ISLAMABAD, April 30: Members and friends of the Joint Action Committee (JAC) for citizens' rights, Islamabad - Rawalpindi, have joined hands with trade unions, labour comrades, workers and fellow citizens to observe Labour Day on Saturday.

"We join hands in solidarity with the trade unions and workers in the entire labour sector, and we strongly endorse the long standing demands for a progressive national labour policy, along with the necessary legislation and ratification of all the relevant international conventions and other instruments," a press release said.

This statement has been endorsed by Railway Labour Union, Rikshaw Union, Diharri Dar Union, Joint Action Committee, Citizen Peace Committee, Mubazra, Women Action Forum, and Progress Women Association, Rawalpindi-Islamabad.

"We believe that labour rights are an integral part of human rights movement," it said.
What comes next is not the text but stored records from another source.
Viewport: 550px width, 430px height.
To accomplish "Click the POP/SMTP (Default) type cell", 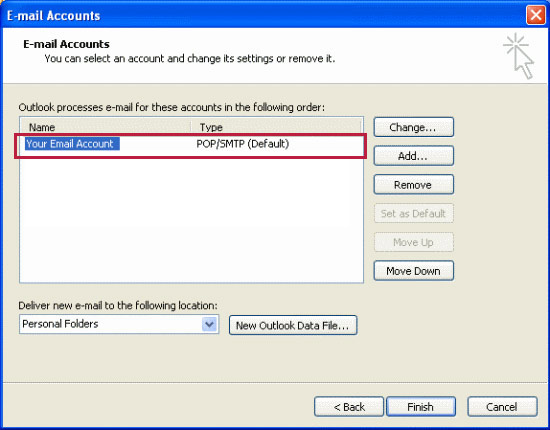I will click(x=243, y=144).

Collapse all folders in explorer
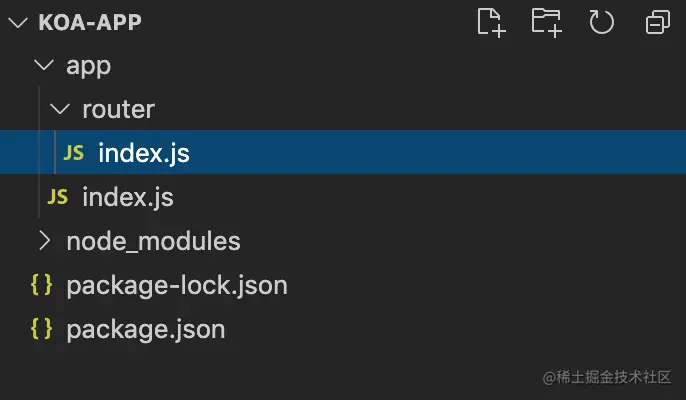coord(658,23)
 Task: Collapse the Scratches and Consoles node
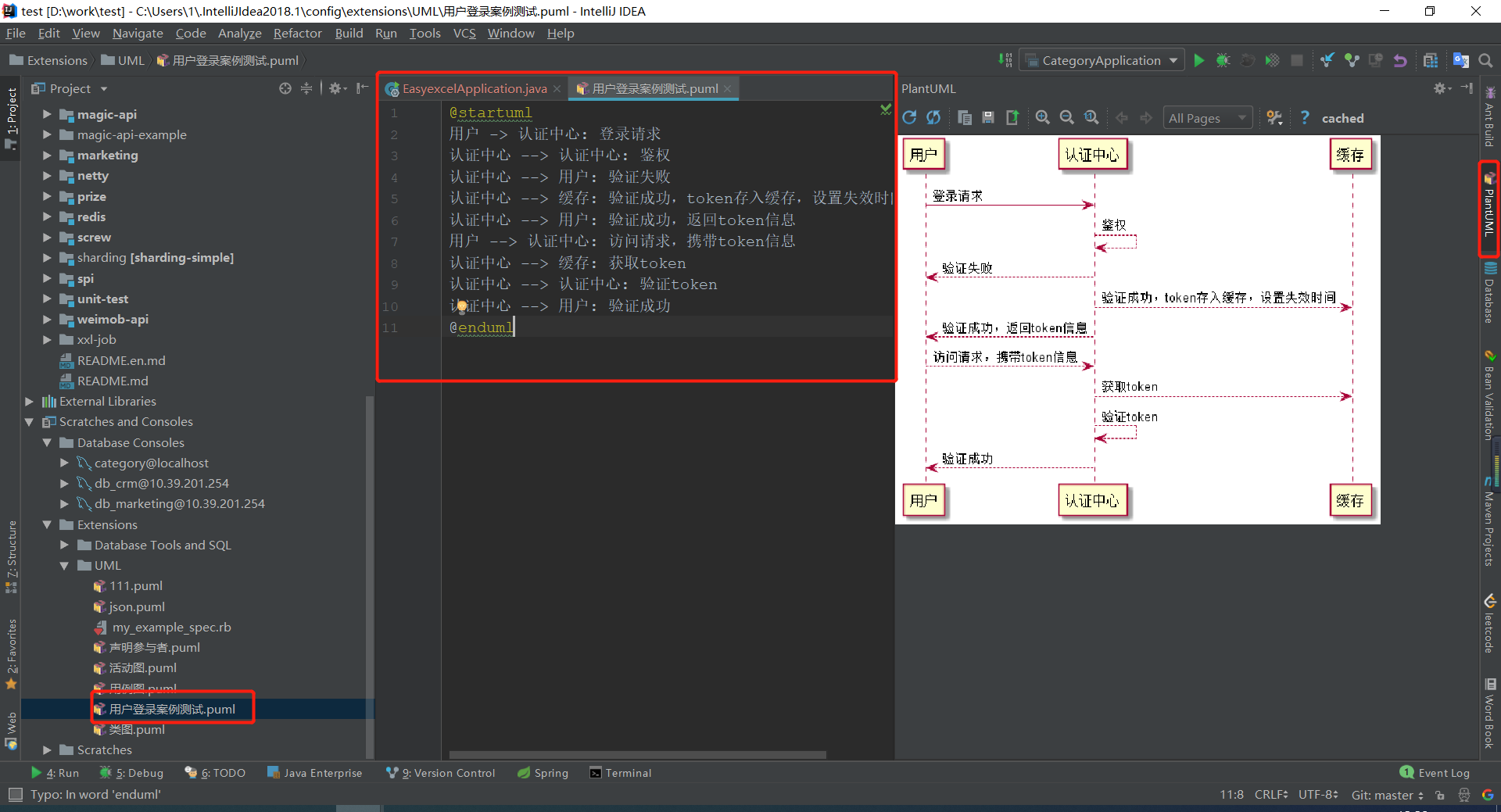pos(30,421)
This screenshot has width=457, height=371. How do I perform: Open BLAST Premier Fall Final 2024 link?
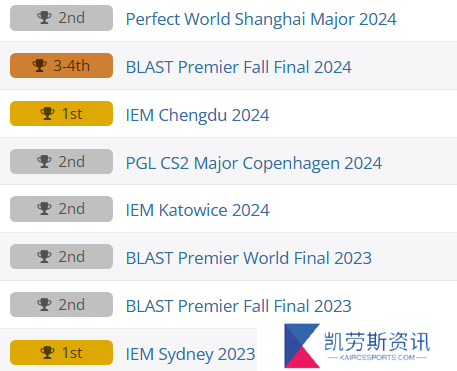pyautogui.click(x=239, y=67)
Unions have taken strong notice of the recent media reports, quoting government statements regarding cancellation of the existing 5 per cent quota for the employment of women in public sector, it said.

The quota was established in 1989 through an executive order, and while it was in practice at the federal level, the Sindh government had endorsed a 3.5 per cent quota, the NWFP government had endorsed a 2 per cent quota, while the governments of Balochistan and Punjab had not endorsed it at all, the statement said.

The current government has cancelled the quota in its entirety. This comes in stark contrast to the recent report commissioned and published by the Pakistan National Commission on the Status of Women (NCSW), titled "An Inquiry into the Status of Women in Public Sector Employment" (2004). It recommended enhancement of the existing 5 per cent quota - and not its cancellation.

"We call upon the federal and provincial governments to forthwith endorse and immediately start implementing the recommendations of the NCSW's report, particularly reinstating an enhanced employment quota and appointing women secretaries in both federal and provincial governments as a first step," the statement said.